Jefferson is Nowhere Man on Dems' Katrina response

Early in the summer, New Orleans Rep. William Jefferson was best known as a pro-business black Democrat who had worked his way halfway up the ladder of the Ways and Means Committee. Now that low-key persona is gone.

Jefferson has been thrust into the spotlight by two events, the devastation in his district from Hurricane Katrina and his own troubles as the reported target of an FBI sting. He now faces the delicate task of balancing the two issues.

For Democrats, the situation poses a dilemma. Jefferson’s district includes almost all of flooded New Orleans, which could make him an effective attack dog to lambaste the administration’s bungled response, yet his ethical woes provide an enticing target for Republicans hoping to shift focus from their own.

Back in his district after the storm, Jefferson attracted criticism for diverting the Coast Guard from rescue missions to help him take several large bags out of his house. An earlier FBI raid had revealed thousands of dollars of cash stashed in a freezer.

With those headlines still fresh, Democratic leaders appear to have taken the more cautious tack of leaving Jefferson on the sidelines in their effort to respond to the storm.

When Democrats decided who would give the Democratic radio address on the first Saturday after the storm, it was not Jefferson but Rep. Charlie Melancon (D-La.), whose neighboring district suffered far less flooding, who delivered the party’s message.

When Melancon and Rep. Gene Taylor (D-Miss.), the other two House Democrats affected by the storm, wrote to President Bush asking for an independent commission to investigate the response, Jefferson did not sign on, although he does support an independent commission.

Jefferson was also absent from last week’s first hearing of the select committee on Katrina.
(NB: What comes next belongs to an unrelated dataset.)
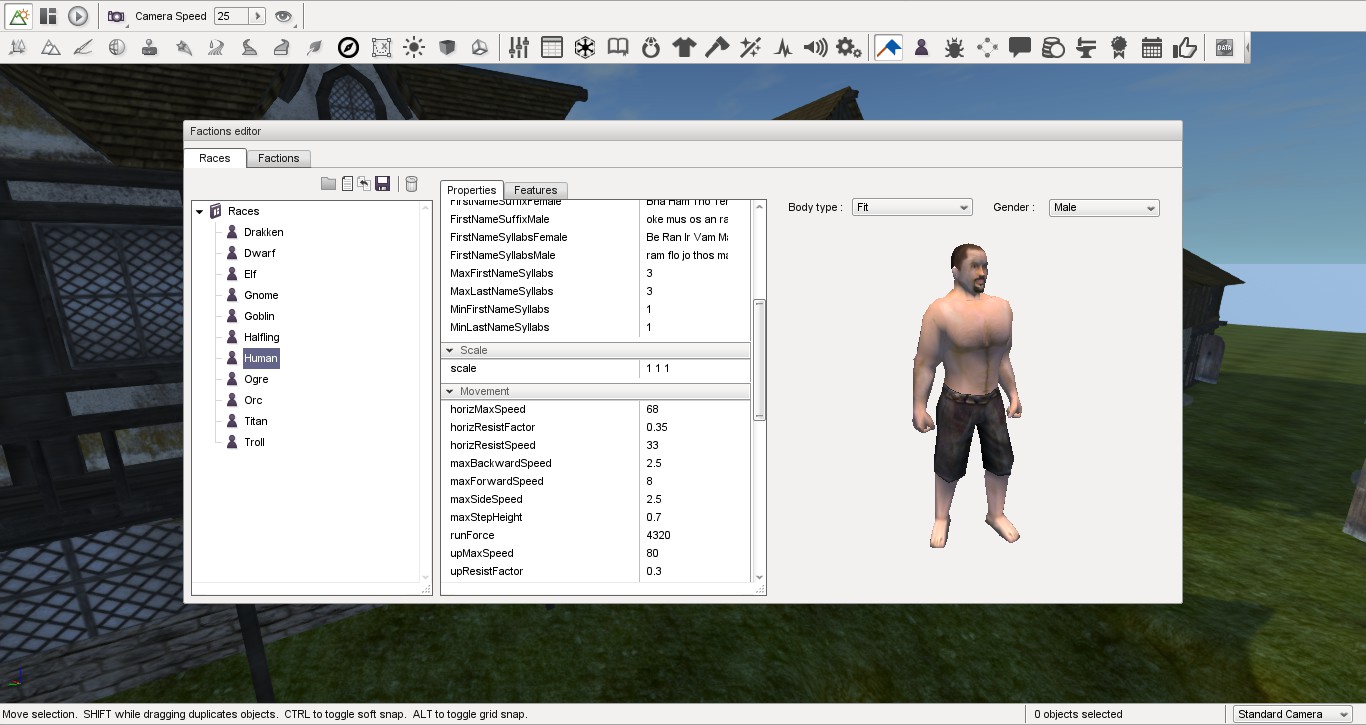1366x725 pixels.
Task: Open the gears settings icon
Action: tap(848, 46)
Melancon and Taylor attended, although other Democrats stayed away, calling the committee a Republican-controlled sham that will let the administration off easy.

Taylor, Melancon, Rep. John Lewis (D-Ga.) and Democratic Congressional Campaign Committee Chairman Rahm Emanuel (Ill.) introduced a bill Wednesday that would fast-track tax refunds for Katrina victims. Jefferson was an original co-sponsor of the measure but was not listed on the press release. A spokeswoman for Emanuel said Jefferson had signed on to the bill after the release went out.
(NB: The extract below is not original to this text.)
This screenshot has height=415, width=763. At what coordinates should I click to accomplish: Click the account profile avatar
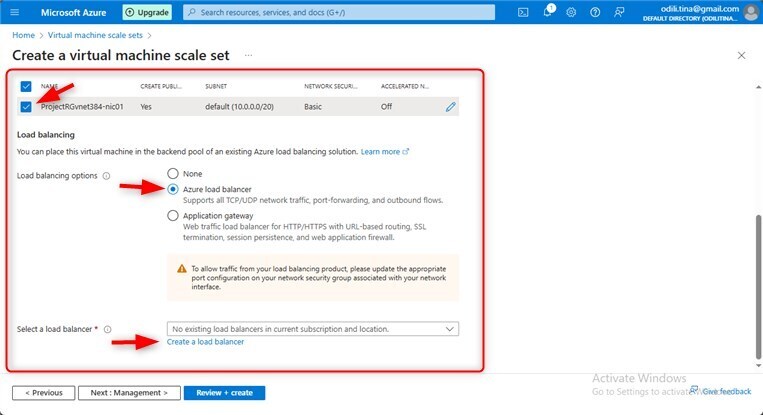(x=751, y=12)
Jefferson said he does not feel there is any concerted effort to keep him out of the limelight.

“Have you seen me take a back seat on any issue?” he asked. “That’s not the way I work. Nothing is going to prevent me from representing the people I represent, so you can forget about asking that question. It doesn’t affect me,” he said, referring to the ongoing FBI probe.

Taylor did appear at a press conference with Pelosi and other House leaders Thursday.
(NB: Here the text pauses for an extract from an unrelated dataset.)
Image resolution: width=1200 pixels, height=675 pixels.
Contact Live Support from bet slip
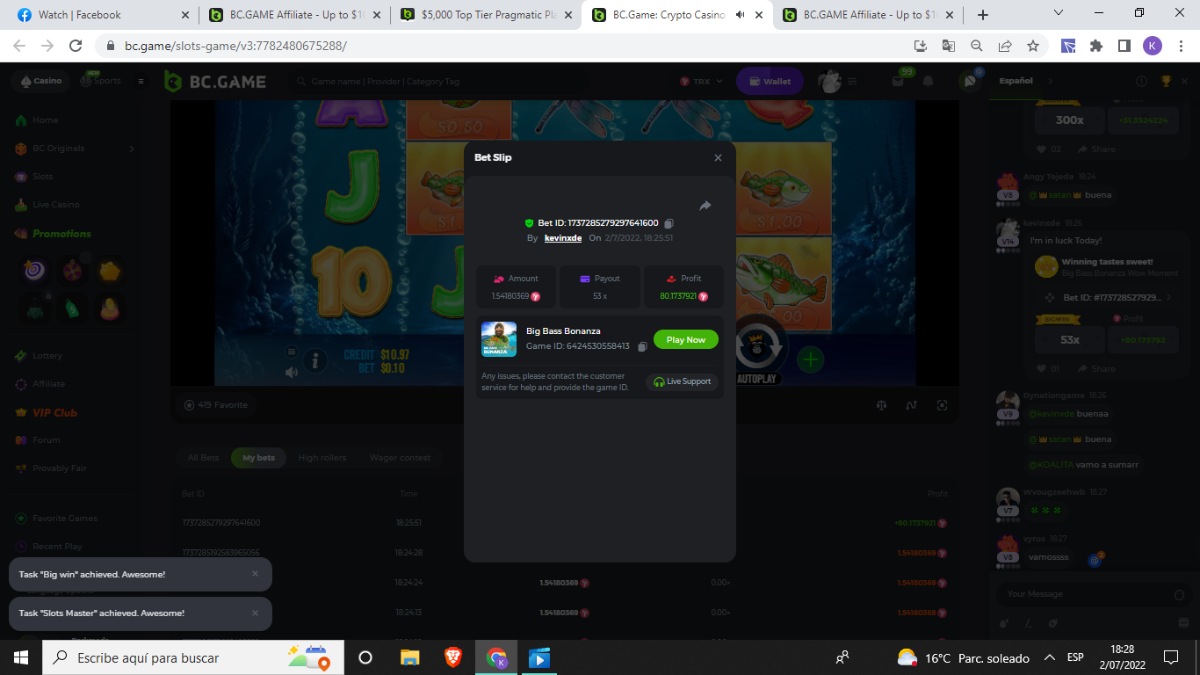[683, 382]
“I’ve been very busy with other stuff. But I wanted to take this opportunity to express myself on this issue and show the leader that I was there,” Jefferson said.

Several Democratic aides suggest that his low profile might have more to do with his frosty relationship with Democratic Leader Nancy Pelosi (Calif.) than with political strategy.

Jefferson was once a staunch supported of Pelosi’s leadership, but Pelosi rebuffed him in 2003 when she did not tap him to be DCCC chairman, opting instead to appoint a fellow Californian, the late Rep. Robert Matsui. Since then, Jefferson has not worked closely with leadership, sources said.

His conservative stance on business issues has also put him on the outs with leaders. He was one of only 15 Democrats to support the Central America Free Trade Agreement, even as Democratic leaders lobbied strongly against it.

Pelosi’s office has also had unusually strong contacts with Melancon and Taylor. Pelosi aide Burns Strider is himself from Mississippi, while Melancon, a freshman, has been a part of the leader’s orientation program for new members, which often brings them close to leadership offices.

One explanation for Jefferson’s exclusion from the party’s high-profile responses to Katrina is that he is in a safe Democratic seat, whereas Melancon and Taylor are in competitive districts and need the exposure more.